[Stored data]

.....

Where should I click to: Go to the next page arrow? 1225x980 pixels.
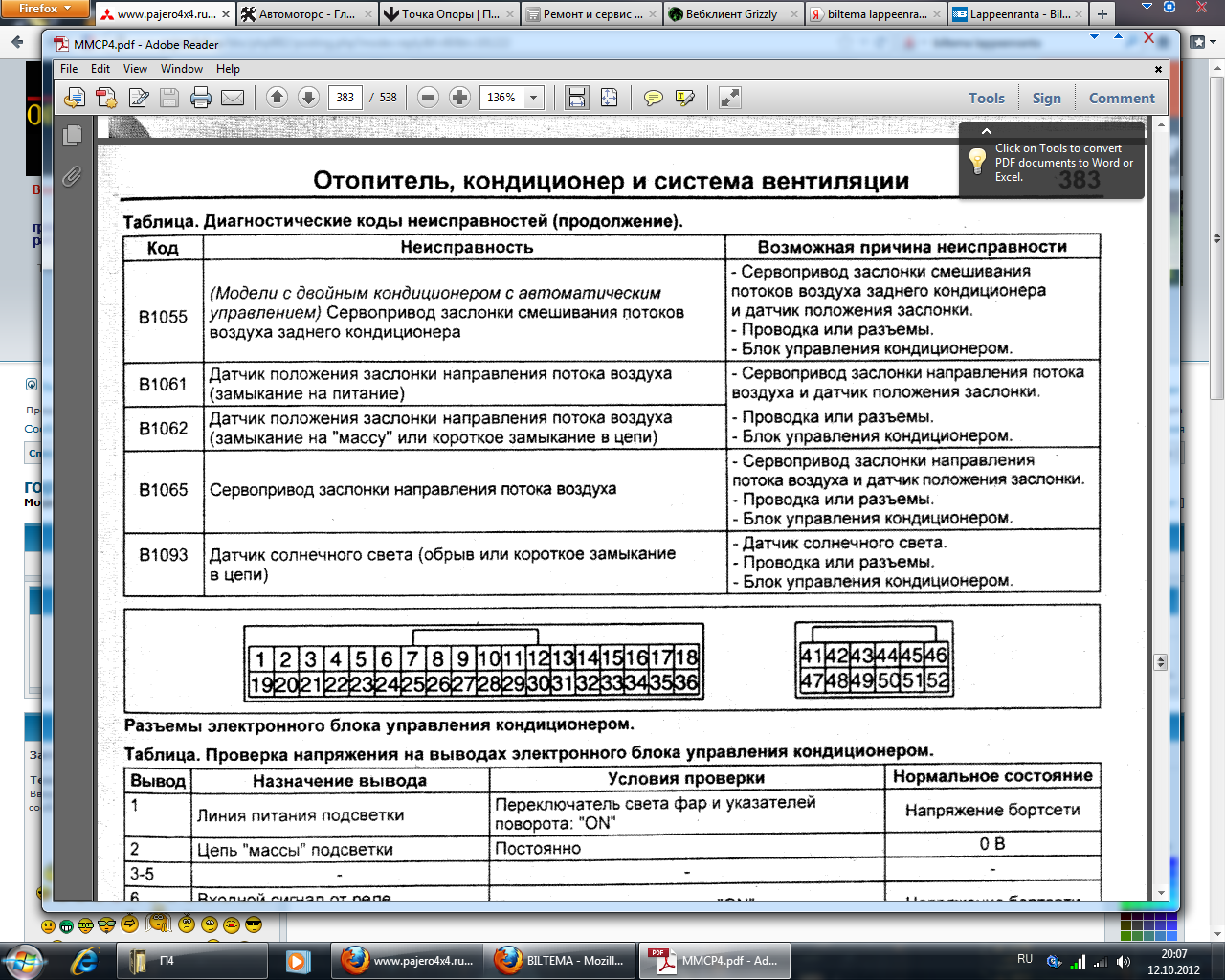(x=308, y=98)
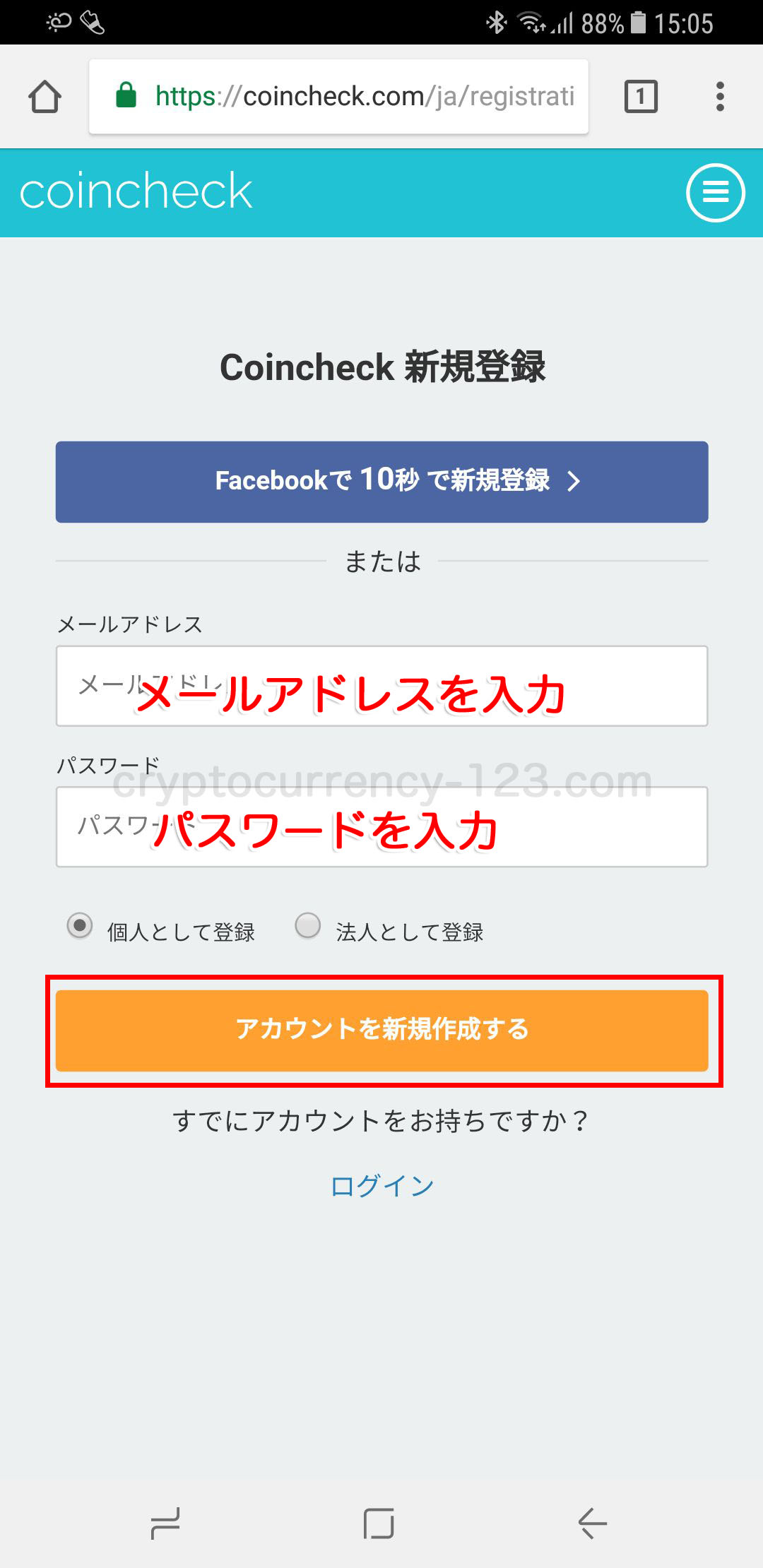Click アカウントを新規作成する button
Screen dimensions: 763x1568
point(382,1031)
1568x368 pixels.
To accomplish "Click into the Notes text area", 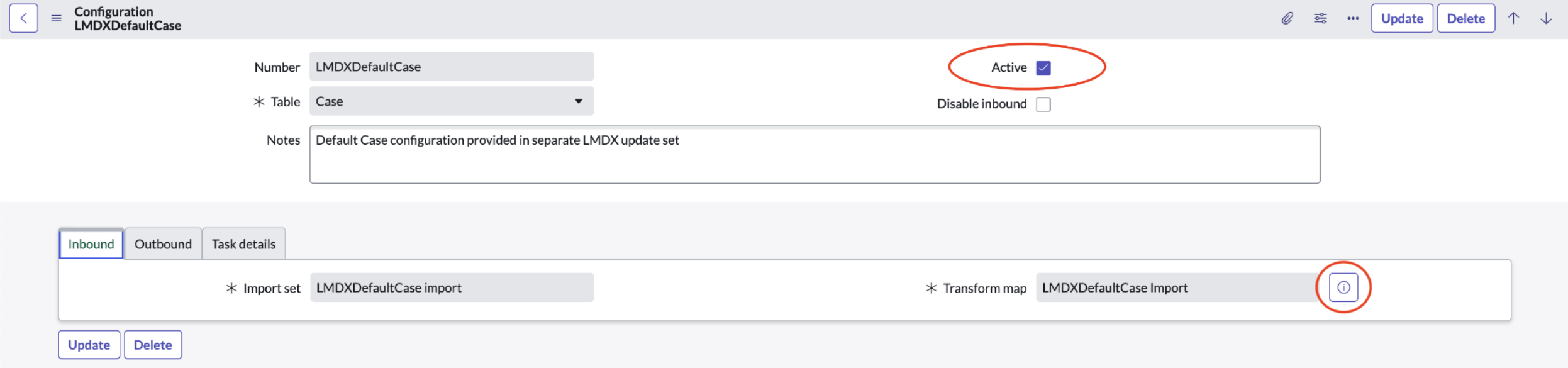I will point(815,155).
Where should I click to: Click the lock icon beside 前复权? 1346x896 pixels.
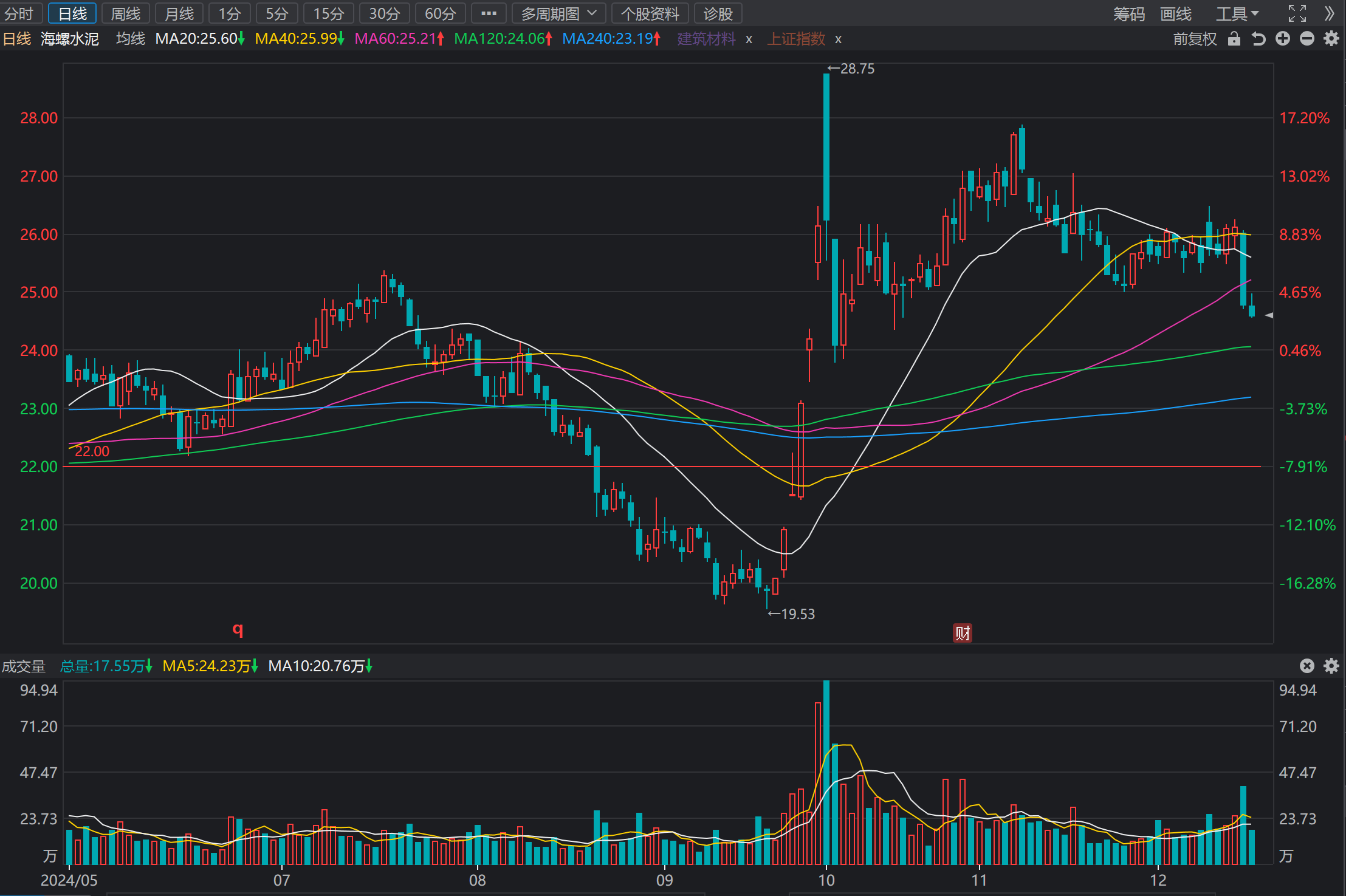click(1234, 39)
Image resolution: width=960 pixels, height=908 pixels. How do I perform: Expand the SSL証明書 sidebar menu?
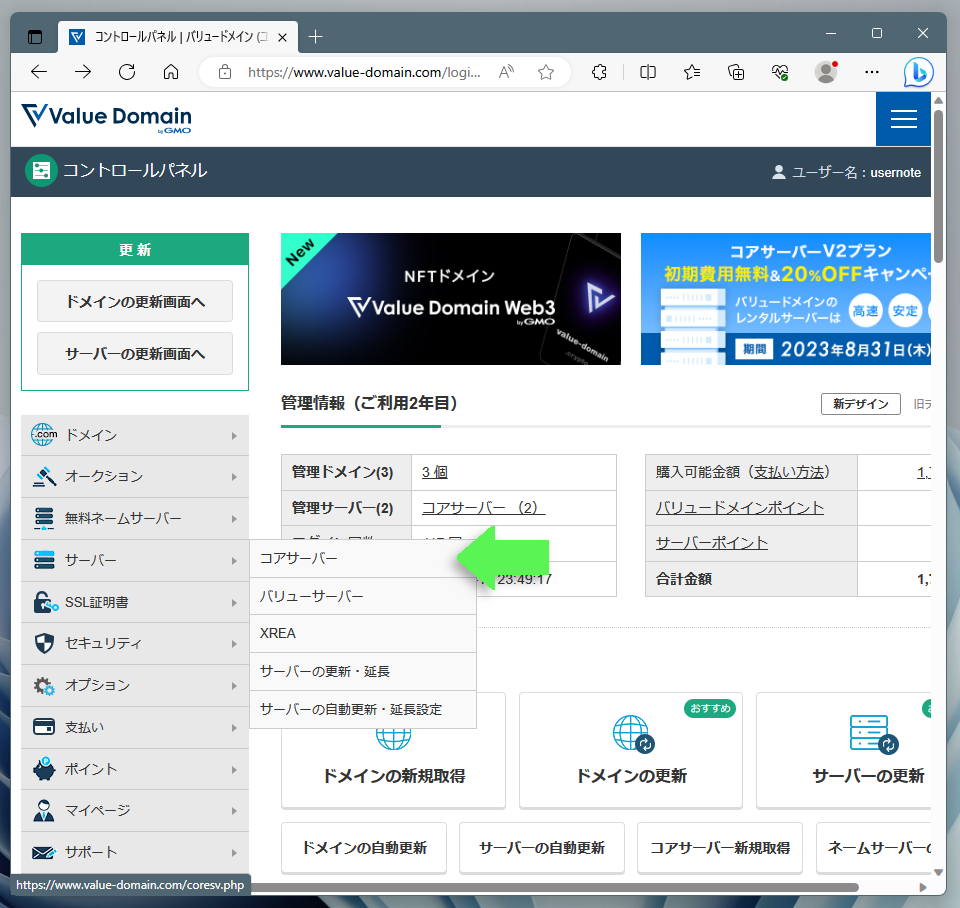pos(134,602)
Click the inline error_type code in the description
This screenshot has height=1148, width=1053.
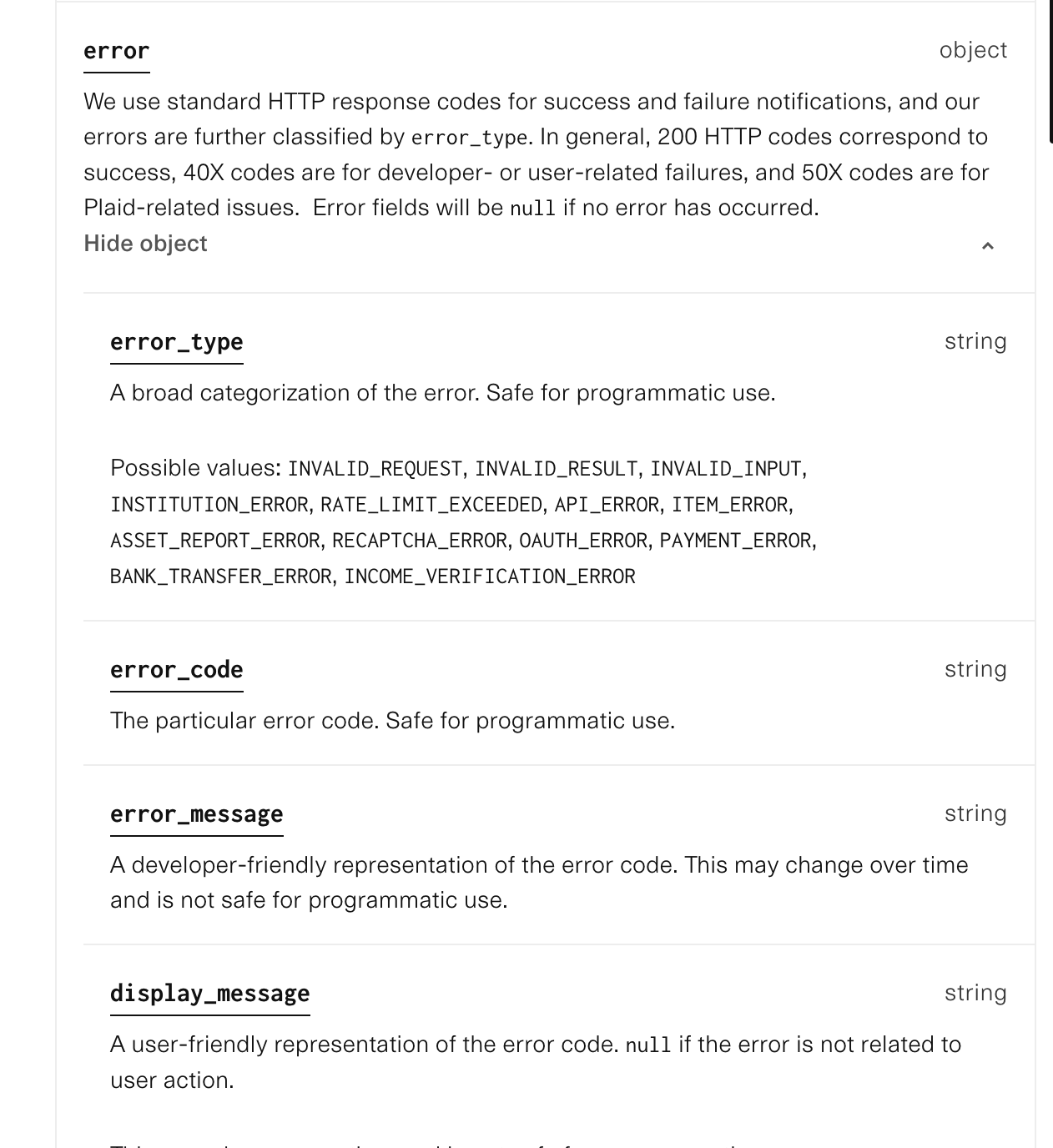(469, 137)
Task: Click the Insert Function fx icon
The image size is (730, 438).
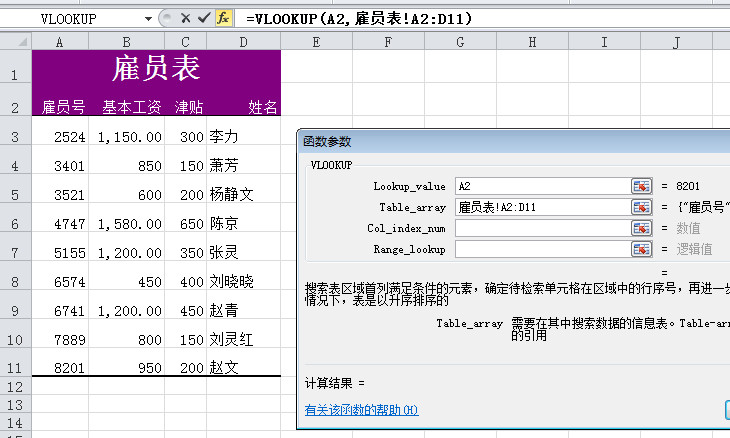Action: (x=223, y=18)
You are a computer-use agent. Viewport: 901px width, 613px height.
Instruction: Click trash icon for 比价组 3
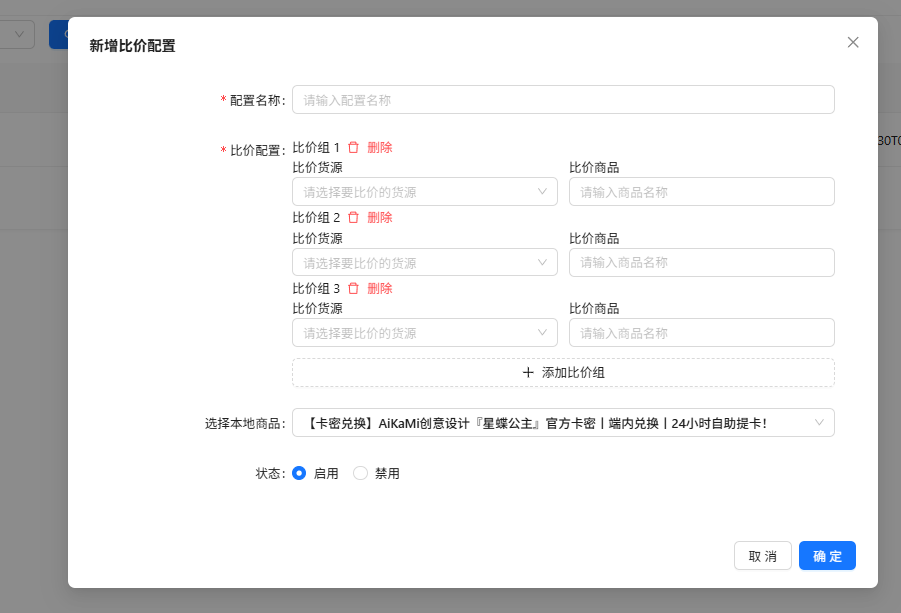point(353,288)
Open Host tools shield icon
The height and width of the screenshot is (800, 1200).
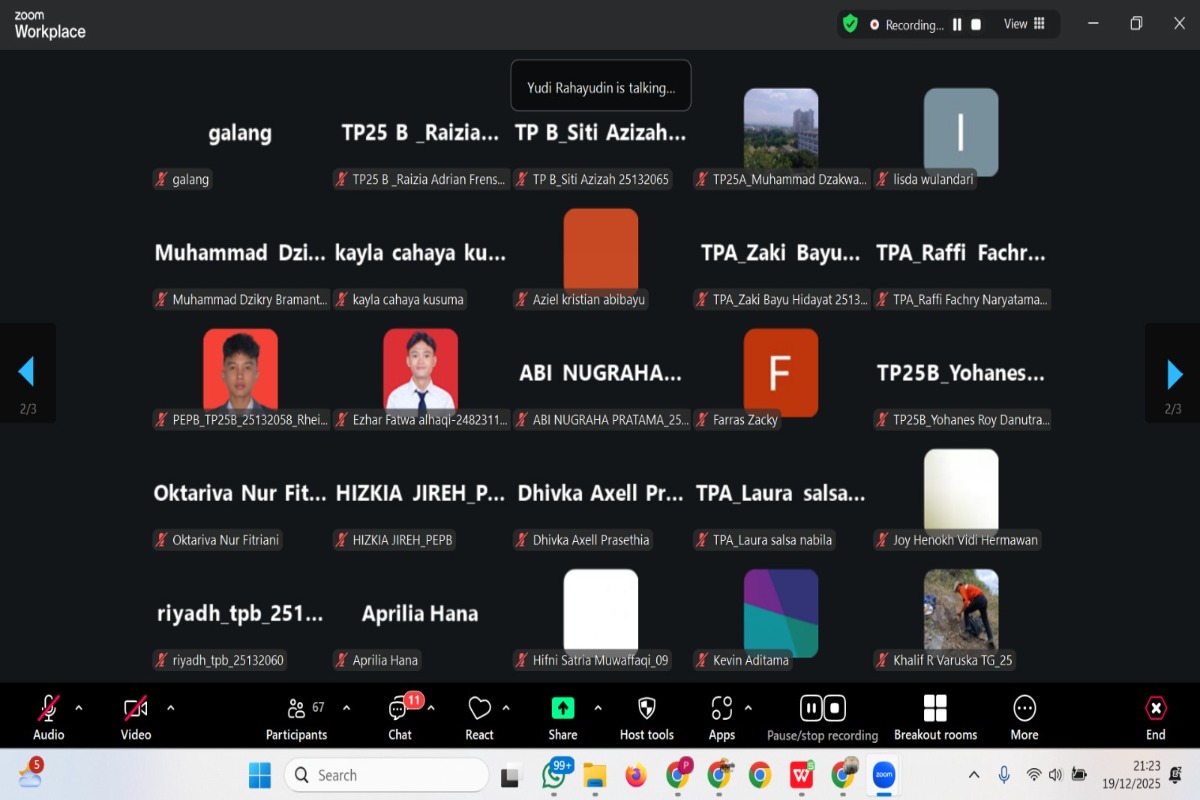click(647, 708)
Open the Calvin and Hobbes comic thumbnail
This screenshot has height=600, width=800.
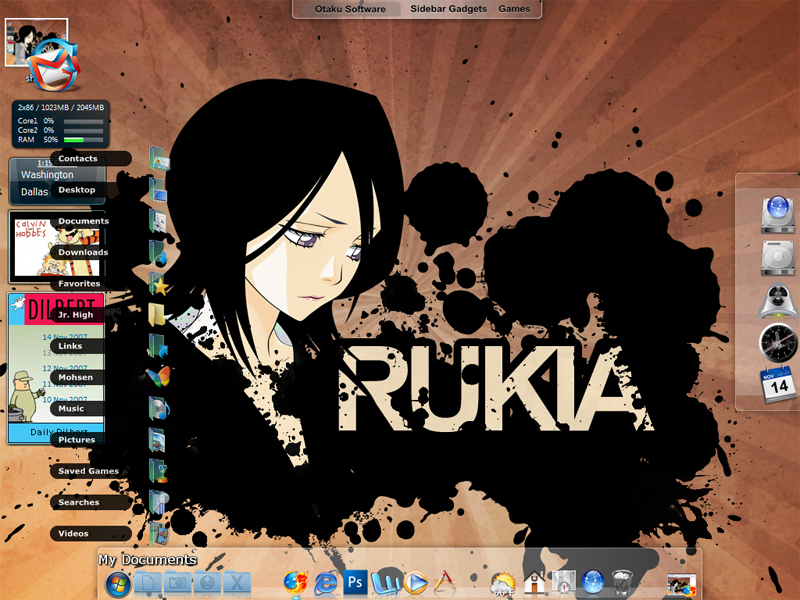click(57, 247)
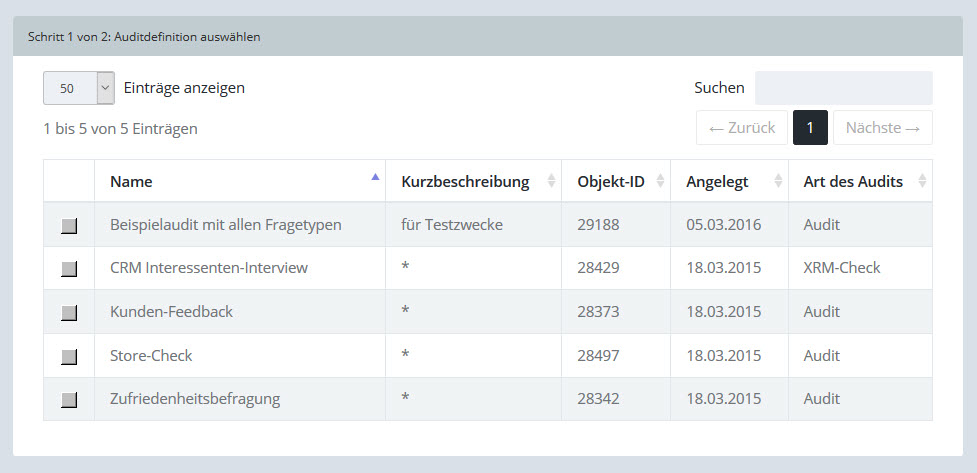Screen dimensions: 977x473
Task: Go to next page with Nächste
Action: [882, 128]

.....

## [Work to complete]
Please transcribe exactly the lines from the one containing "The height and" through the last line of the records above, both included, and leave out every picture.

## [Solution for this problem]
The height and width of the screenshot is (800, 1200).
click(647, 708)
Open the Calvin and Hobbes comic thumbnail
This screenshot has height=600, width=800.
click(57, 247)
Screen dimensions: 977x473
Task: Go to next page with Nächste
Action: [882, 128]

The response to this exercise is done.